• Objectives:
A) Please write out the passage about images of the WTC attack, starting with "That hole in" and going on through "in frightened bewilderment.".
B) Continue the passage about images of the WTC attack from the point where it stops.

• Extracted text:
◇ ◇ ◇ ◇ ◇ ◇ ◇
When we first saw it on the Today Show that Tuesday morning, the hole in the North Tower, surrounded by flames and smoke, needed an announcer's stunned description to make me appreciate what I was seeing.

Terrorism as a visual event. So well orchestrated was the WTC attack that at least nine video cameras captured different scenes of jetliners striking the buildings. But it is that eerie outline in the curtain wall of Tower Two that sticks in my mind.

Racking and replaying the video tapes thousands of times brings back those awful moments to us as viewers. But it is the still image that symbolizes the anguish we have gone through and the determination of us as a country.

That hole in the curtain wall. The fiery clouds of explosion. The palm tree shape of falling debris as the towers collapse. The graceful repose of bodies falling against the backdrop of the towers. Dust covered survivors peering out of their masks in frightened bewilderment.

As much as Marines planting a flag on Iwo Jima's Mount Suribachi, the image of firefighters planting our flag on a 16-acre monochrome mountain of debris has become a symbol of our determination.
◇ ◇ ◇ ◇ ◇ ◇ ◇
[Item coordinate data]
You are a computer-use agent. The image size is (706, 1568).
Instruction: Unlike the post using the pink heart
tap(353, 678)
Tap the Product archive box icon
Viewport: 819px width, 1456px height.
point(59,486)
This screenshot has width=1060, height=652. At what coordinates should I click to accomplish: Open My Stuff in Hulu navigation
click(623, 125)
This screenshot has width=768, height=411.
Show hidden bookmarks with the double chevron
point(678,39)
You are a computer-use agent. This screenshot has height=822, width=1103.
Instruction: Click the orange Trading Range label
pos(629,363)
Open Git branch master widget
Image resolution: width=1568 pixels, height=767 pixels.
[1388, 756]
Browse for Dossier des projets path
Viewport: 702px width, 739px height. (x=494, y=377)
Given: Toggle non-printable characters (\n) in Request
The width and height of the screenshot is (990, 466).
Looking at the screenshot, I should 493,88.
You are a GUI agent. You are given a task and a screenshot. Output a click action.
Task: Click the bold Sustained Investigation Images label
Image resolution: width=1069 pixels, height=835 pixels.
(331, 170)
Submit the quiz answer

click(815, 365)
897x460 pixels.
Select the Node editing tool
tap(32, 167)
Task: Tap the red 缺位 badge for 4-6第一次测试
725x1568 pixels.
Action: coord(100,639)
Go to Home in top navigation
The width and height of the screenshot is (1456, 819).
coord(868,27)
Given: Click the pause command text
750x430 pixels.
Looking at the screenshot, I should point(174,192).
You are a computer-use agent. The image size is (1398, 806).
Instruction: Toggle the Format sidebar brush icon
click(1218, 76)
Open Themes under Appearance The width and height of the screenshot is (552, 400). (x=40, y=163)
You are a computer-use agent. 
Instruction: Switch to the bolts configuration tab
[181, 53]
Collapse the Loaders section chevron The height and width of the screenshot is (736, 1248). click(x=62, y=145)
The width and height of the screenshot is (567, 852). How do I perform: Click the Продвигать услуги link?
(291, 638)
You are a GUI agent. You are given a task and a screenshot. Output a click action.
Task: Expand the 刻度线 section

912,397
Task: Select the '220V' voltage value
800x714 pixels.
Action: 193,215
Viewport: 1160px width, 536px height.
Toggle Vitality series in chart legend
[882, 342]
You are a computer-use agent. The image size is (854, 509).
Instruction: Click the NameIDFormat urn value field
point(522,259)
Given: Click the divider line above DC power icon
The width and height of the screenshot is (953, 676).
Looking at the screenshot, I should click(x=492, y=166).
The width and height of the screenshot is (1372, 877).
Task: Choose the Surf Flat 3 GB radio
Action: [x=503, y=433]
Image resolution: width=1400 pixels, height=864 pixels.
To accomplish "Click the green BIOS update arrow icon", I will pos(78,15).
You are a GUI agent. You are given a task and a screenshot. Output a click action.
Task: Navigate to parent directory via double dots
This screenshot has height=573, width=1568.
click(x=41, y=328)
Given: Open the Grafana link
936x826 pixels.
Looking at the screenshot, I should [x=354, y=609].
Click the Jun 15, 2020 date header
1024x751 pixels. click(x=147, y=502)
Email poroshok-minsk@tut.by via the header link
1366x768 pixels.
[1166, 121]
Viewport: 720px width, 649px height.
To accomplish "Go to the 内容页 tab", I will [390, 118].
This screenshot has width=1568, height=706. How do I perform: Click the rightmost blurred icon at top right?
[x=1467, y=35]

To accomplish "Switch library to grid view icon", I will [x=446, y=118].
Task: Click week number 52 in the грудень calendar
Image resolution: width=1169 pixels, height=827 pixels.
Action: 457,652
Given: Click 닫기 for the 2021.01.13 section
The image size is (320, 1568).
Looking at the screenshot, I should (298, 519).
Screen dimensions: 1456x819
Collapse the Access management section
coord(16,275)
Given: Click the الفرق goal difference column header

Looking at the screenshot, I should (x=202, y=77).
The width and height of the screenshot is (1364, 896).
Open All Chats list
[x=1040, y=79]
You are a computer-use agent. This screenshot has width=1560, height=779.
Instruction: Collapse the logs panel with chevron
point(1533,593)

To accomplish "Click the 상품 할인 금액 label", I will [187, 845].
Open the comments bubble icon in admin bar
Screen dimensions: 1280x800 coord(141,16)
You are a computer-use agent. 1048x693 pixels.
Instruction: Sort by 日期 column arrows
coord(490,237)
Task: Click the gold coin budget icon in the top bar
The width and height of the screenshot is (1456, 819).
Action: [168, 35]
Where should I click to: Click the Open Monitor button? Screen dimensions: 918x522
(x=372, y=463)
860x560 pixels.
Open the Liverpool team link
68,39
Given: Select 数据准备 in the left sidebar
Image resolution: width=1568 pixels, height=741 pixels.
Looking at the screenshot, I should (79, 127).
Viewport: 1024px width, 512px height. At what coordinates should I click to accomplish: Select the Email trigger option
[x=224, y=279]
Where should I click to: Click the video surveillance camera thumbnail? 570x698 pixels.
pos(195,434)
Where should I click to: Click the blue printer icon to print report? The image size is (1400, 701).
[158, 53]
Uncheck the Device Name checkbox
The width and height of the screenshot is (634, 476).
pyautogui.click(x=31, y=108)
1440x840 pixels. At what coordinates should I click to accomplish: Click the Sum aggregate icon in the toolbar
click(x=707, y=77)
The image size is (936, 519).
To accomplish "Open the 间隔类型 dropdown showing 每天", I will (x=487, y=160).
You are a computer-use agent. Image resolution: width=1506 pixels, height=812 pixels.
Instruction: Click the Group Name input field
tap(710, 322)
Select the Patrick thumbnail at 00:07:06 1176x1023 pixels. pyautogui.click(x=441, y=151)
◇ ◇ ◇ ◇ ◇ ◇ ◇
• Answers:
A)
That hole in the curtain wall. The fiery clouds of explosion. The palm tree shape of falling debris as the towers collapse. The graceful repose of bodies falling against the backdrop of the towers. Dust covered survivors peering out of their masks in frightened bewilderment.

B)
Still images require study to serve as icons of our despair. The smiling faces of 5,000 loved victims, each on its own poster held by a questioning survivor.

Other symbolic photos come to mind as universal symbols. The Arizona lurching in smoke-filled Pearl Harbor. JFK Jr. saluting his father's casket. The napalm-scorched Vietnamese girl running naked down a road toward the camera. The charred head of an Iraqui soldier during Desert Storm.

As photographers, we each have the power to capture a moment in time that might endure as a symbol. In the week following the attack, I cataloged the images of my summer and in doing so, came across a panorama of New York Harbor made from the Staten Island Ferry.

There, on a late Thursday afternoon in July, stand the Twin Towers, packed with office workers, nearly 5,000 of whom would not be alive in less than two months.